BEGIN
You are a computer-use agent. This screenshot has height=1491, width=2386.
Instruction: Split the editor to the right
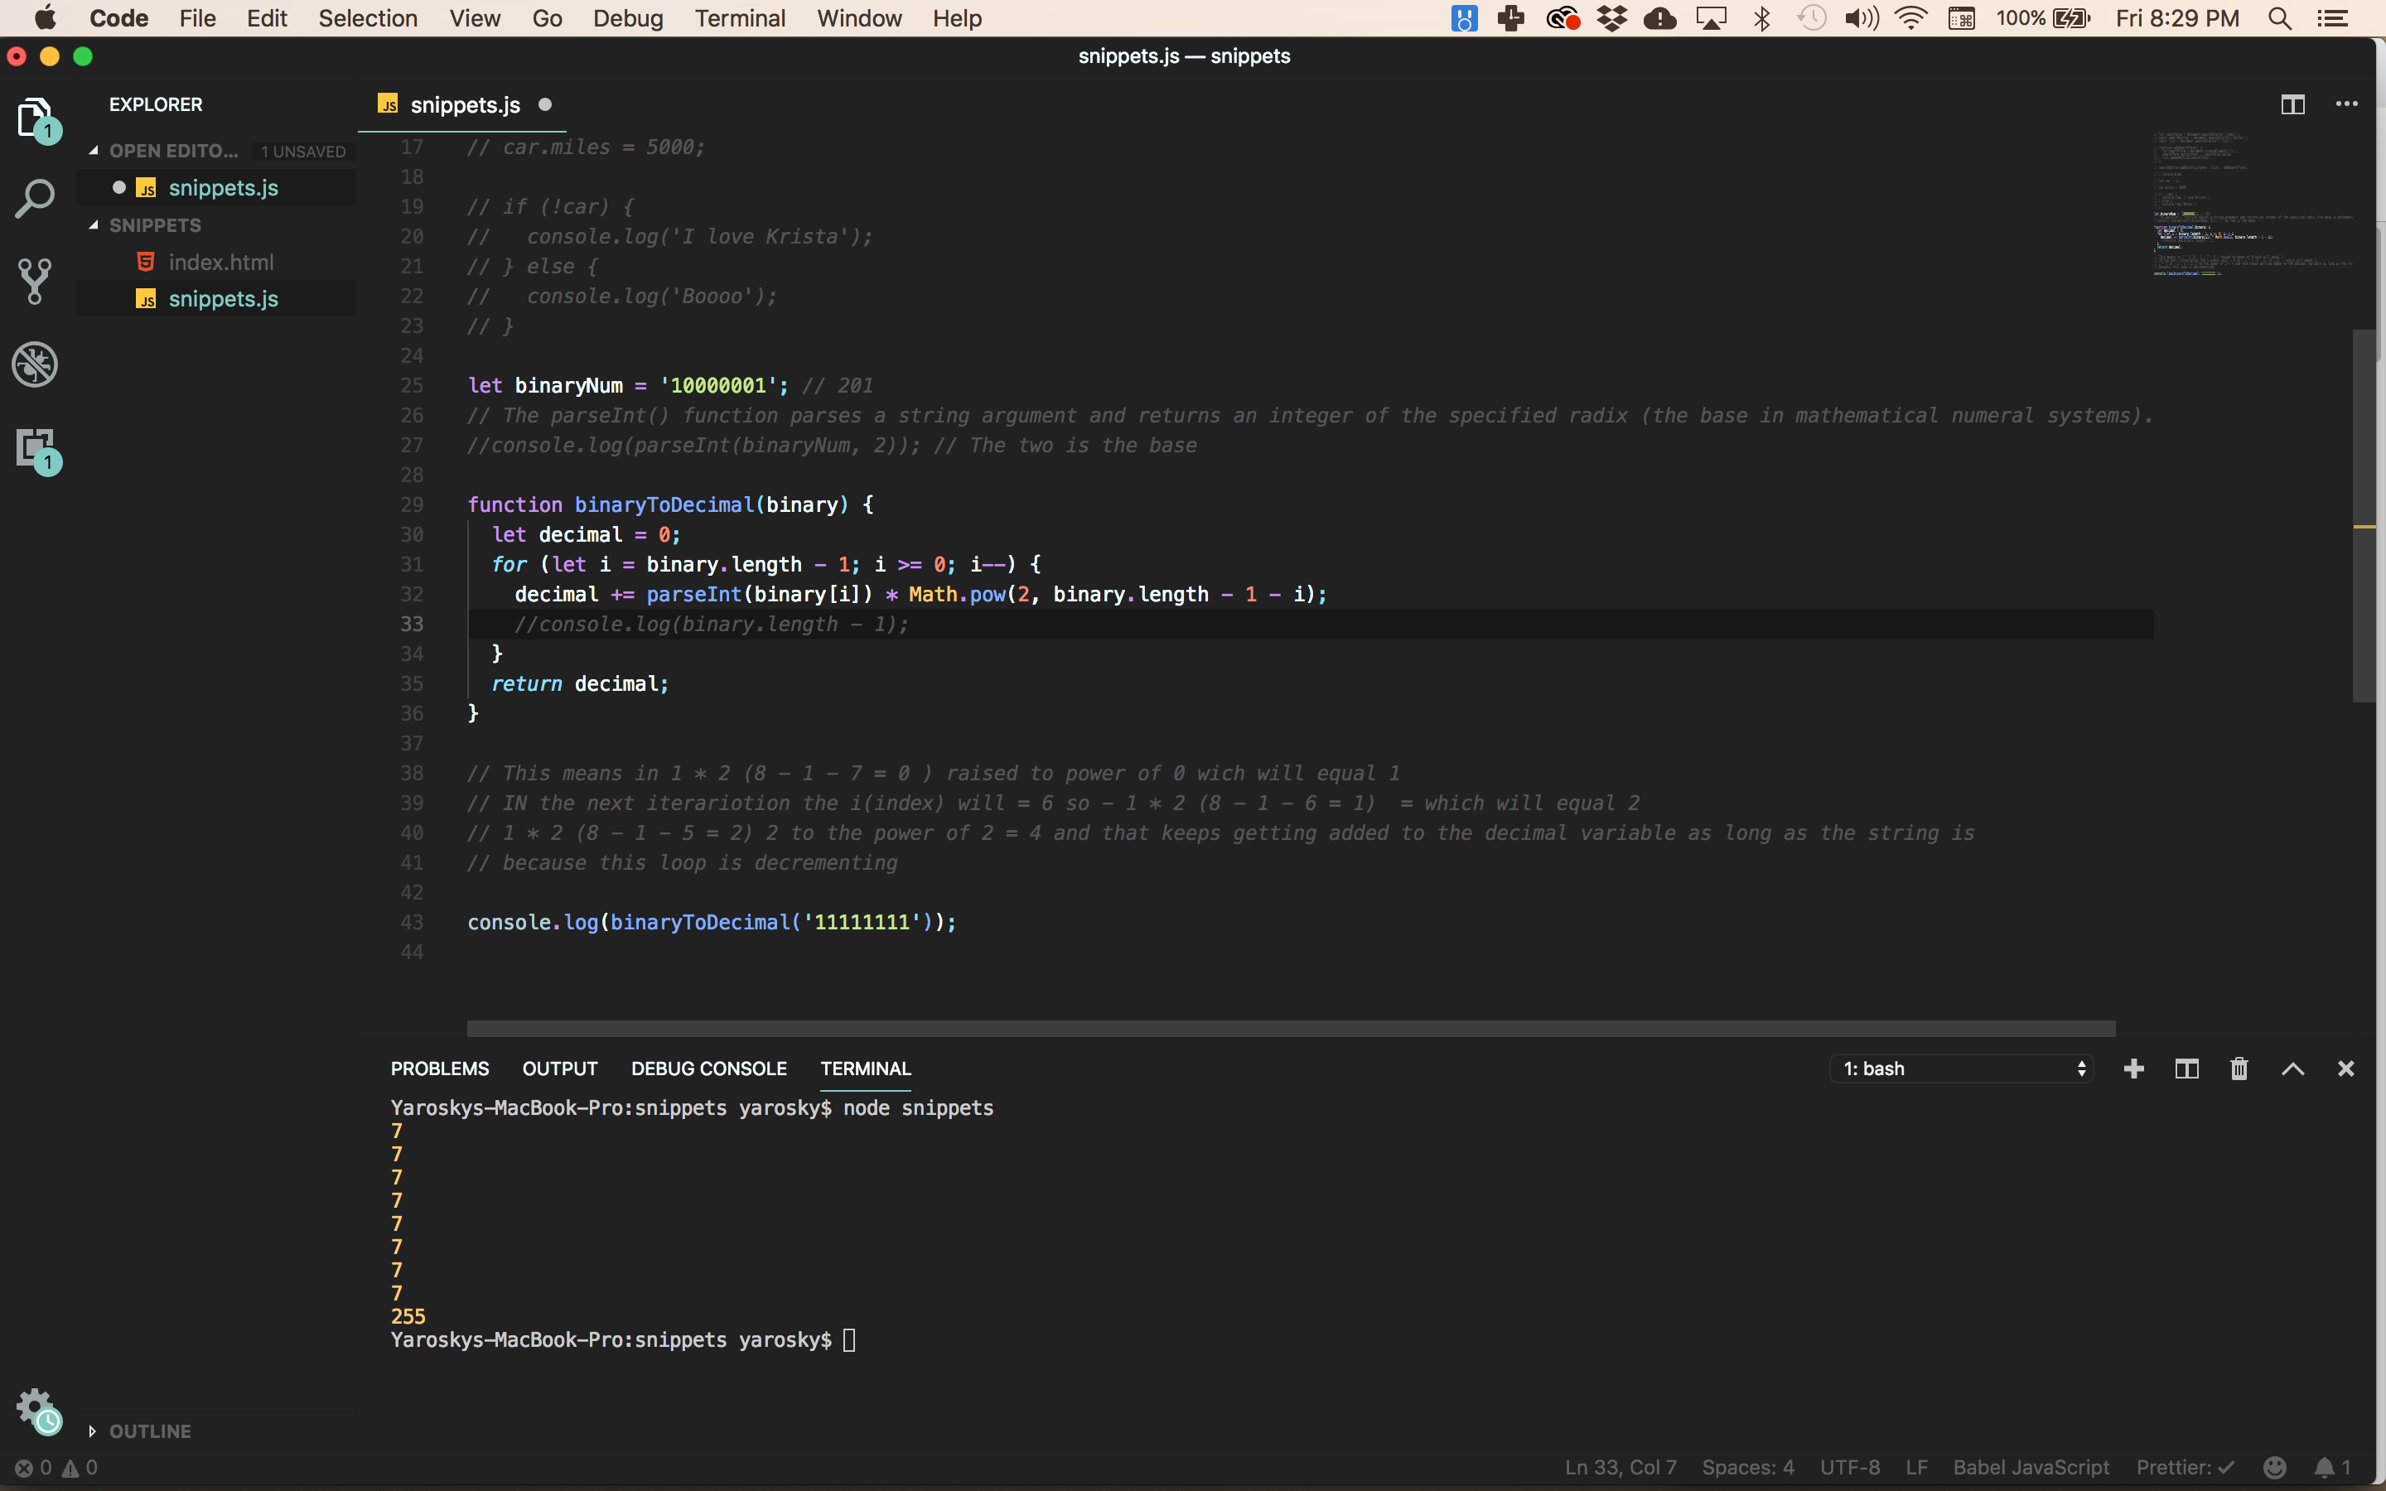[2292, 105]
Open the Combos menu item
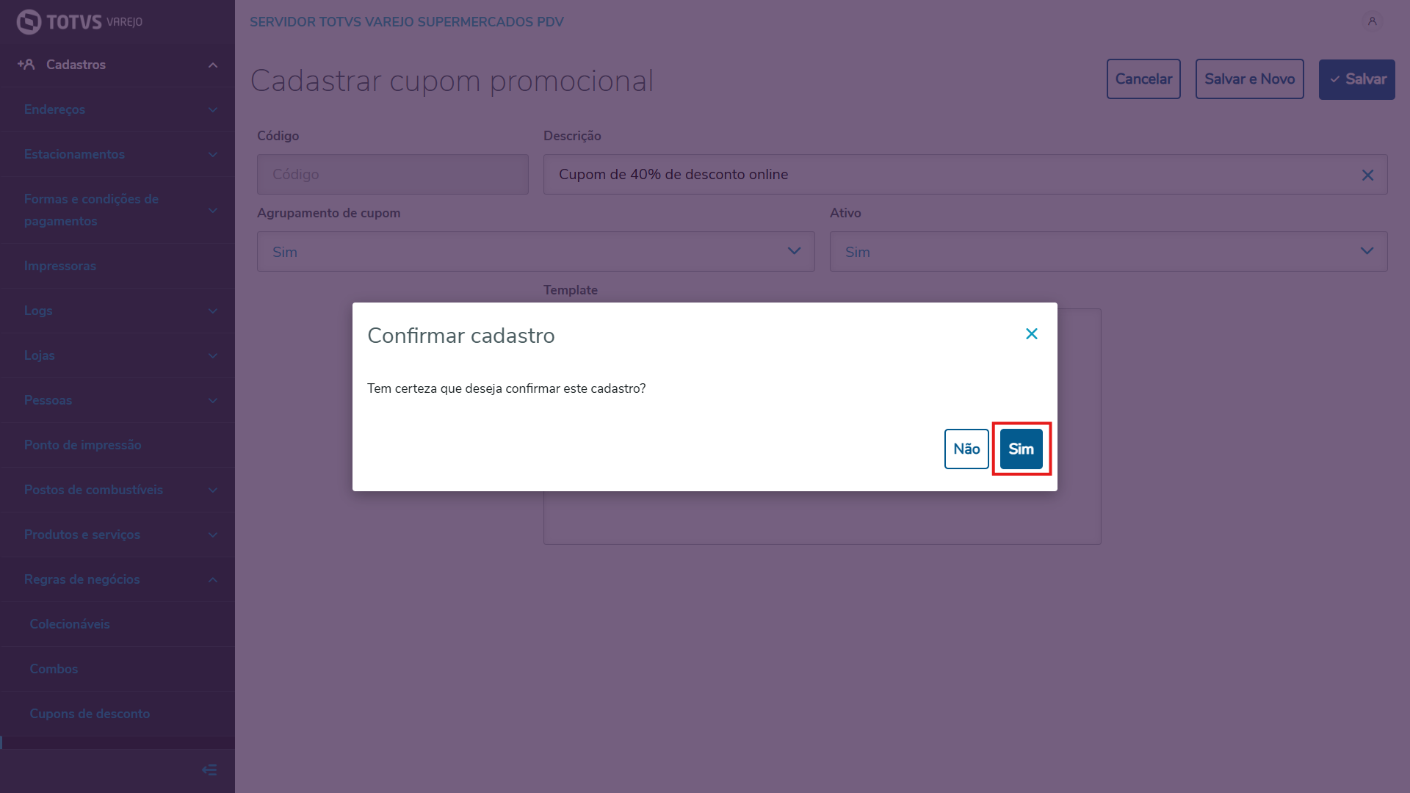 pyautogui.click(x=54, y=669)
END
- [PROBLEM DESCRIPTION]: Copy exactly, and copy only, the lines from the one bearing "Instruction: Split the editor to the right" through the closing line of the material, with both ends kept and pictures removed.

- [SOLUTION TO THIS TASK]:
Instruction: Split the editor to the right
[2292, 105]
Open the Combos menu item
 pyautogui.click(x=54, y=669)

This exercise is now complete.